(Dataset entries)
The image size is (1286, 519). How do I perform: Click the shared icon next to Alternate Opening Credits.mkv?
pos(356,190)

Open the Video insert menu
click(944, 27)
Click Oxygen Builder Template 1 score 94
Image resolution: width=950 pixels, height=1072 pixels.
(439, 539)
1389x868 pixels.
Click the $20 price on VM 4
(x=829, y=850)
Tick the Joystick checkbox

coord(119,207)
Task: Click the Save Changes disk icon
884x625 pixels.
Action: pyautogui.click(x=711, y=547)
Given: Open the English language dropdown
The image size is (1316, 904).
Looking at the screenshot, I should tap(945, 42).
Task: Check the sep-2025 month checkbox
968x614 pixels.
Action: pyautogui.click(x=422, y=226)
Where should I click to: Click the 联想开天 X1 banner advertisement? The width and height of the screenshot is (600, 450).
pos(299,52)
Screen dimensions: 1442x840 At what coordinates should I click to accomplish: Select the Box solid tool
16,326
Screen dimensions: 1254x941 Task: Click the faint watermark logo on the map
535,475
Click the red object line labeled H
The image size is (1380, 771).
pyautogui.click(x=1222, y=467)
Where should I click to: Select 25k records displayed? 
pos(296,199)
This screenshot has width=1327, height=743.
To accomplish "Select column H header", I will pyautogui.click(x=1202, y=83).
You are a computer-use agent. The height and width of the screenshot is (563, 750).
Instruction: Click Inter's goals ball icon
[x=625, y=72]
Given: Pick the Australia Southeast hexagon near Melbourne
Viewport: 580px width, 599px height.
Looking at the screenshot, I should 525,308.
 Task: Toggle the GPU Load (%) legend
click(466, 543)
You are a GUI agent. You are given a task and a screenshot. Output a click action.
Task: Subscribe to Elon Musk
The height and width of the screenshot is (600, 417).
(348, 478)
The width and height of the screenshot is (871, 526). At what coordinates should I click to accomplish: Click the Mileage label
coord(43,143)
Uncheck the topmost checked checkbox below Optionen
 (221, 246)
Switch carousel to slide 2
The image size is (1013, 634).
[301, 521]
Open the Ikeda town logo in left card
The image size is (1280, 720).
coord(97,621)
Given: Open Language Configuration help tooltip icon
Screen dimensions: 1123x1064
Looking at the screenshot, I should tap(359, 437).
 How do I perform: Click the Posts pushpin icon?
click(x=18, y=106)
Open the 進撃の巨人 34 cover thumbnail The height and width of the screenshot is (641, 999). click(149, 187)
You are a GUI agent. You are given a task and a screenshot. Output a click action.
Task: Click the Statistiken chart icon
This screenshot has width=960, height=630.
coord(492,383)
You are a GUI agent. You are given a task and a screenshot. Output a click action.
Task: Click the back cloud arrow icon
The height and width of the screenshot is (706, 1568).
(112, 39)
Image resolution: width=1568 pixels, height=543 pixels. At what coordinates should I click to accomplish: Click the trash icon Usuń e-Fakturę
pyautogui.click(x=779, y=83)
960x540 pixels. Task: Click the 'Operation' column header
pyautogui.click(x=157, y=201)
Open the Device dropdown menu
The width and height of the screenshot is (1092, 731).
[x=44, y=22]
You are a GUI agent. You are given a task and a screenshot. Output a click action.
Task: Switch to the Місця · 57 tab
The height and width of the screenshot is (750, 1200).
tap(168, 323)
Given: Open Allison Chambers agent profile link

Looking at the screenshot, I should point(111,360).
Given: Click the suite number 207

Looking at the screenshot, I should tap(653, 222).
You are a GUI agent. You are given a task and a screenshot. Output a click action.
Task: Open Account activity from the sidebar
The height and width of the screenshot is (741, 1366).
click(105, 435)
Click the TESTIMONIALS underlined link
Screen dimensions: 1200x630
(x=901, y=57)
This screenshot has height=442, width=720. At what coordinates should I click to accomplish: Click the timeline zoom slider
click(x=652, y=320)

• THE TASK
Begin at the line above that has "Open the 進撃の巨人" and stop after the line that has "Task: Open Account activity from the sidebar", copying each line exactly and adding nothing else.

• SOLUTION FOR THIS PROBLEM
Open the 進撃の巨人 34 cover thumbnail The height and width of the screenshot is (641, 999). click(149, 187)
You are a GUI agent. You are given a task and a screenshot. Output a click action.
Task: Click the Statistiken chart icon
This screenshot has width=960, height=630.
coord(492,383)
You are a GUI agent. You are given a task and a screenshot. Output a click action.
Task: Click the back cloud arrow icon
The height and width of the screenshot is (706, 1568).
(112, 39)
Image resolution: width=1568 pixels, height=543 pixels. At what coordinates should I click to accomplish: Click the trash icon Usuń e-Fakturę
pyautogui.click(x=779, y=83)
960x540 pixels. Task: Click the 'Operation' column header
pyautogui.click(x=157, y=201)
Open the Device dropdown menu
The width and height of the screenshot is (1092, 731).
[x=44, y=22]
You are a GUI agent. You are given a task and a screenshot. Output a click action.
Task: Switch to the Місця · 57 tab
The height and width of the screenshot is (750, 1200).
tap(168, 323)
Given: Open Allison Chambers agent profile link

Looking at the screenshot, I should point(111,360).
Given: Click the suite number 207

Looking at the screenshot, I should tap(653, 222).
You are a GUI agent. You are given a task and a screenshot. Output a click action.
Task: Open Account activity from the sidebar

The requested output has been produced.